Additional Manual over Ride Functions

[0170] At various points in the recipe, the predetermined recipe can be overridden by the user. For example the app on the remote device or on the base unit may provide an additional time function as hereinbefore described so that a predetermined cooking period can be extended for an additional time upon instruction by a user.

[0171] Similarly, the user may vary the cooking temperature within predetermined limits by entering this into the remote device or the display on the base unit. If either an additional cooking period or a modified temperature is selected, the base unit will require a manual input at the base unit in order to activate the modified temperature or the extended cooking time.

[0172] In general, any time the power is to be applied to the cooking utensils (pans, dishes, bowls) on top of the base unit a manual activation signal will be required at the base unit in order to activate heating. [0173] Referring to figures 21 to 40 herein, there are illustrated schematically a series of user displays generated by the cooking appliance and/or remote device during a cooking sequence. The user displays can be generated by the remote computing device itself in response to signals sent by the cooking appliance, according to a set of predetermined message displays stored at the remote computing device, and using information received by the remote computing device from the controller of the hob base unit.

[0174] Referring to figure 22 there is shown an introductory display at the start of a cooking sequence which identifies using a pre-stored image data, a cooking vessel to be used, together with information describing an overview of a cooking procedure or recipe.
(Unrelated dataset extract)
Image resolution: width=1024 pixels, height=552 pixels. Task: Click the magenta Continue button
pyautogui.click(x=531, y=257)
The type of vessel used may be automatically detected by the base unit as the vessel is placed on the base unit, or alternatively a user may select the vessel type from a set of pre-stored vessel types from a menu displayed on the remote device, or on the base unit display, and then manually select the identified vessel, place it on the base unit, and once the vessel is placed on the hob unit, the base unit automatically detects the vessel type. If a vessel of the wrong type is placed on the base unit by the user, the controller may detect that the vessel type is not the same as that selected by the user at the remote device, and generate a message prompting the user to change vessels to a correct type, consistent with the user selected vessel type from the remote device. Alternatively, the controller may send a message to the remote device identifying the vessel type placed on the base unit, and the remote device may generate a message to replace the vessel type.

[0175] Referring to figure 23, there is illustrated schematically a display of user options which can be selected within a cooking sequence at the remote device or at the base unit. In this case, using a cooking vessel suitable for cooking pasta or rice, the user can select a COOK MODE option for either SLOW COOK, RICE, PASTA or SOUS VIDE. [0176] Referring to figure 24, a user having selected a COOK MODE of PASTA, the remote device and/or base unit generates a display identifying different types of pasta and generates pictorial and/or text icons relating to options for different types of pasta.
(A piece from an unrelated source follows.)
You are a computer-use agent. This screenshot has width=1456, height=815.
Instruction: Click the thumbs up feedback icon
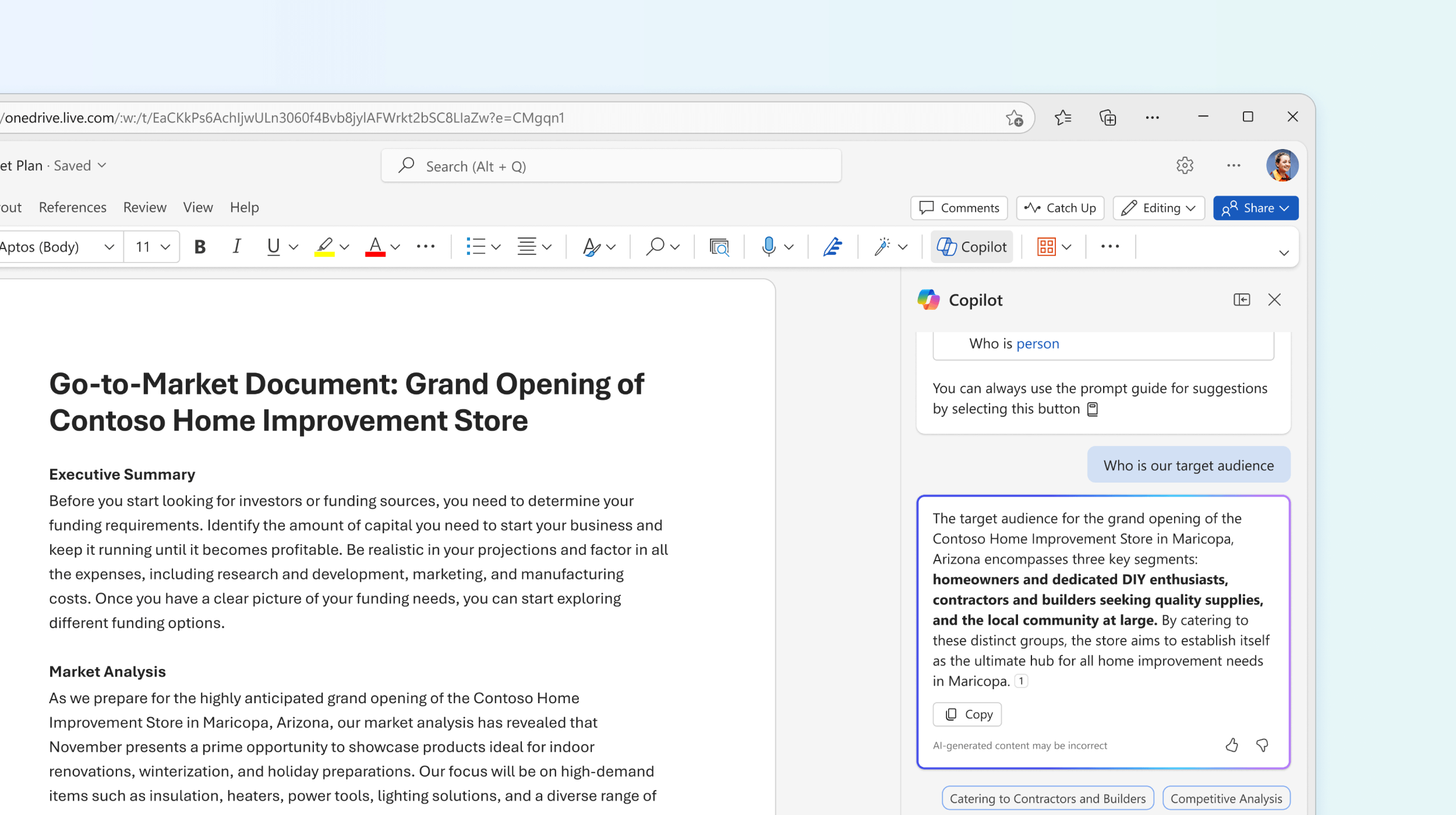(1232, 745)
[0177] Referring to figure 25, the cooking appliance operates the cooking sequence to proceed to a stage of selecting a portion size and generates display icons relating to different options for quantities of ingredients to be cooked. A quantity may be selected by activation of a touchscreen.

[0178] Referring to figure 26, the cooking appliance following the cooking sequence generates a SETUP display, which gives instructions to the user to set up the cooking appliance. In this case, the instruction is to add a colander to a cook pot. The user follows the instructions and then confirms that the action is been taking by touching and OK icon display, which acts as a signal input.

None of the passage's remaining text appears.